While it’s often the luxury watch space we end up talking about, there’s much to be said about the other end of the pendulum swing. There are ample brands playing in the entry-level sector of the watch market, and for those looking to dip a toe into the world of watch geekery, a good number of brands have mechanical watches on offer delivering huge value in the segment.
Best Entry Level Watch Brands
Sure, you won’t see high complications, precious metals, or elaborate in-house calibers, but you will see respectable finishing and generally smart design, backed by workhorse calibers that are still more than capable of lasting for decades to come with proper servicing. Today we’re having a look at five of our favorite brands in the space for a look at what to expect from their current collections.
Starting at a little over $500 for their mechanical offerings, Hamilton is a prime example of a reputable bang-for-buck brand with a wide range of models on offer. Ranging from the casual offerings of the Khaki Field line through to much more formal-friendly Jazzmaster and Viewmatic models, there’s something in the catalog to suit just about any aesthetic preference in the category.
For those with a soft spot for vintage watches, the American Classic collection continues to expand year after year, and includes numerous designs that play off past models from the brand. In years past, the chunky Pan-Europ models were the belle of the ball, whereas more recently the brand has focused on more compact watches that speak to the ‘50s and ‘60s, including the recently released 40mm Intra-Matic chronograph with a 2-register ‘Panda Dial’.
Generally styled towards the more conservative end of the spectrum, Raymond Weil is one of those brand names that doesn’t come up all too often, however their catalog isn’t without its gems.
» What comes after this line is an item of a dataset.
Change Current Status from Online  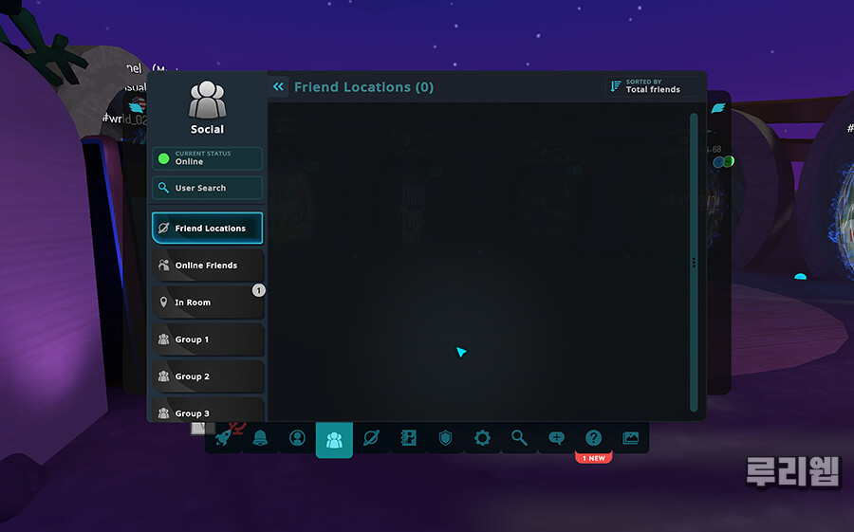(207, 158)
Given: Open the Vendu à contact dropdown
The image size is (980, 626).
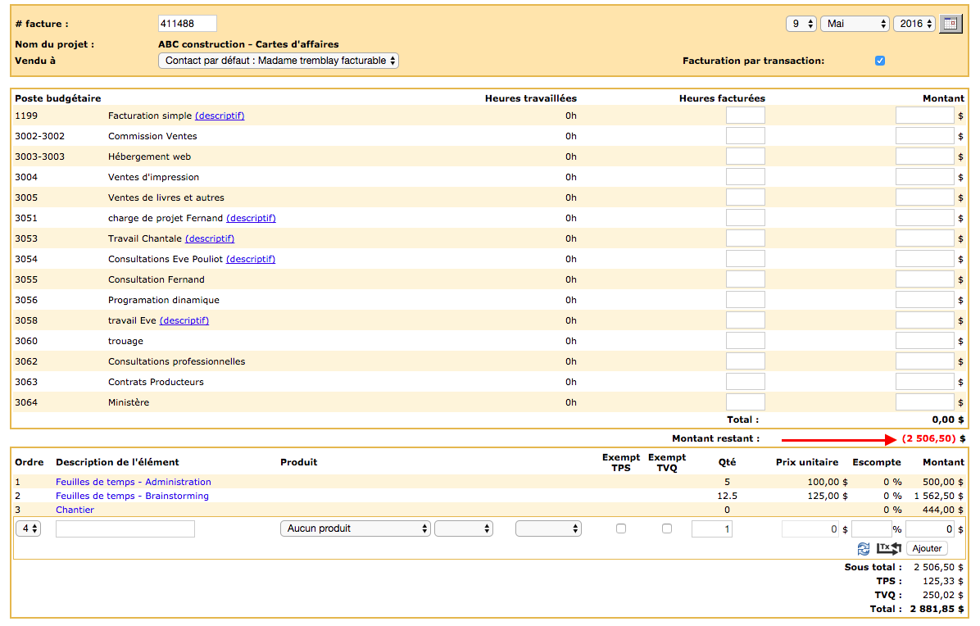Looking at the screenshot, I should 278,61.
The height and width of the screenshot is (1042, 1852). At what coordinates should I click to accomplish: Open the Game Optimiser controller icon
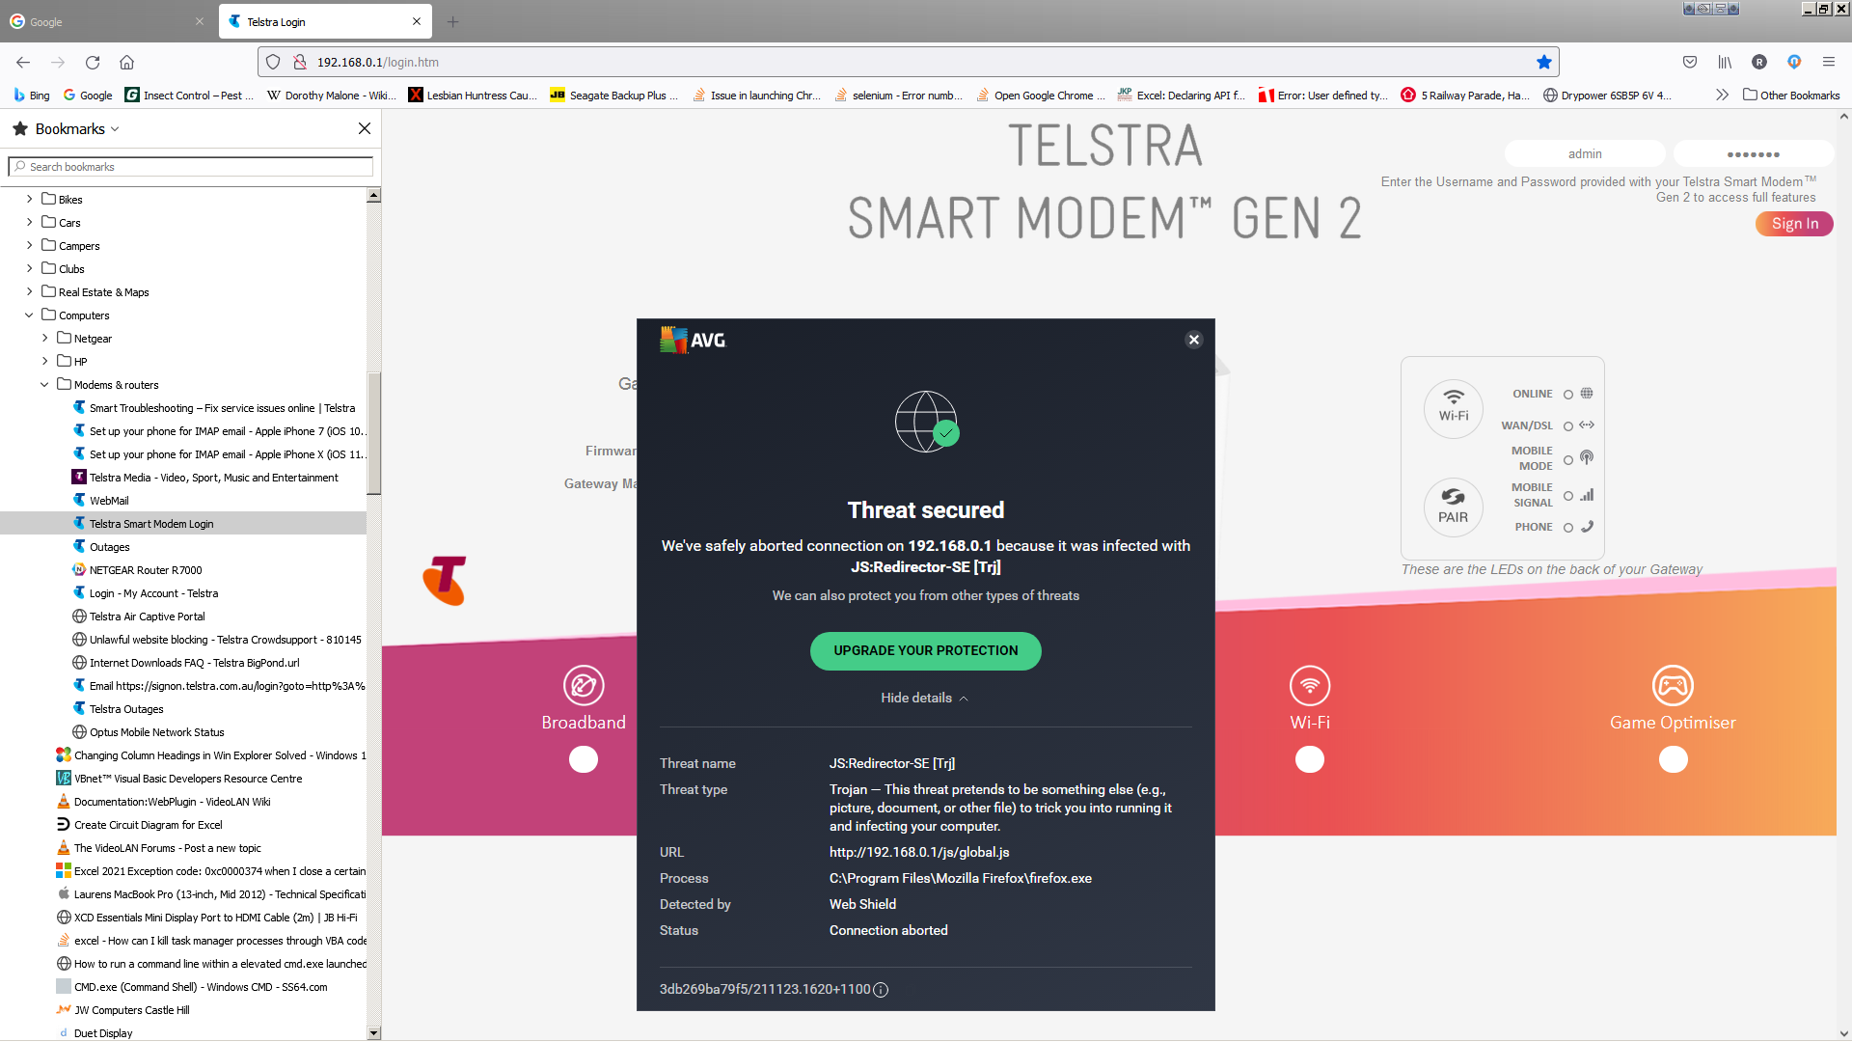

Most recently the brand has been leveraging partnerships in the music industry with releases of limited edition dress watches with ties to classic artists like Buddy Holly, The Beatles, as well as iconic gear producers like Marshall and Gibson.
They’ve also spent time investing in R&D, having launched the in-house yet affordable caliber RW1212 that they offer in a number of unique skeletonized pieces as well as closed dials that expose only its balance wheel. Personally I’m still rather fond of the brand’s Freelancer Diver that launched a couple of years back. Though the brand has no history in professional or recreational diving, the piece is very well executed, especially in all black guise with contrasting orange indices.
To this day I would argue Seiko is one of the most underrated watch manufacturers there is, especially in the entry-level space. Due to the preconceived notion of the masses that Swiss is the only way to go, many overlook Seiko even though the brand builds some fantastic timepieces in the sub-$2k price category. At the bottom end of the food chain, the SKX007/009 divers continue to be reported by many as the best budget dive watch on the market, though recently Seiko released a series of “Mini Turtle” models (the SRPC3/4x) are in many ways the model’s spiritual successors, delivering equal build quality with very similar aesthetics outside the addition of a magnifying cyclops for its date indication.
On the other end of the spectrum, the dressy Presage line wins huge points for offering beautifully executed dials using traditional enameling and lacquer techniques for a price point unheard of from any Swiss manufacturer. Case and point, the newest Presage Shippo enamel dials are right in line with guilloche and translucent blue enamel dials from Ulysse Nardin, yet the disparity between comparable models is in excess of $5,000. Sure, there are distinct differences between the mechanical calibers used, but that’s still an incredible value overall.
Of the contenders in this list Oris is by far the most in tune with the interests of the watch enthusiast market. From their limited bronze Carl Brashear models, to the compact and vintage-inspired Divers Sixty-Five, to the numerous variations of their Big Crown series, Oris definitely maintains a more casual aesthetic overall (albeit in a very tasteful manner). The brand has also been heavily involved with charity organizations, launching a number of dive watches with ties to oceanic research and awareness.
They also just unveiled their 2nd watch raising funds for cancer awareness through the Movember campaign. Not only are they one of the few brands in the space that are continuing to work with bronze as a case material, but they’ve also been upping their game in terms of calibers as well. The Oris caliber 111, 112, 113, and 114 models are quite impressive in the category, as they’re one of very few boasting a 10-day power reserve.
Reliability, robustness, and function are the name of the game with all things Ball Watches. Robust shock protection systems and additional case hardening practices ensure their watches can take a fair beating without the faintest running issue. Visually you’ll also be quick to note something different with their indices—the use of tritium tubes instead of the application of LumiNova or other luminous compounds. This practice has been part of Ball’s way of operating for some time now for two key reasons.
On one hand, these luminous tubes don’t require charging with sunlight or UV rays, meaning wearers are able to read their watches in darkness no matter how long they’ve been away from sunlight, nor do they have to worry about its glow fading as hours pass. Further to this, there are different colors available in these tubes, allowing Ball’s designers to use contrasting indices to further improve on nighttime visibility. Package this with finishing and other practices on par with the other brands in the category, and you’ve got a brand with ample curb appeal.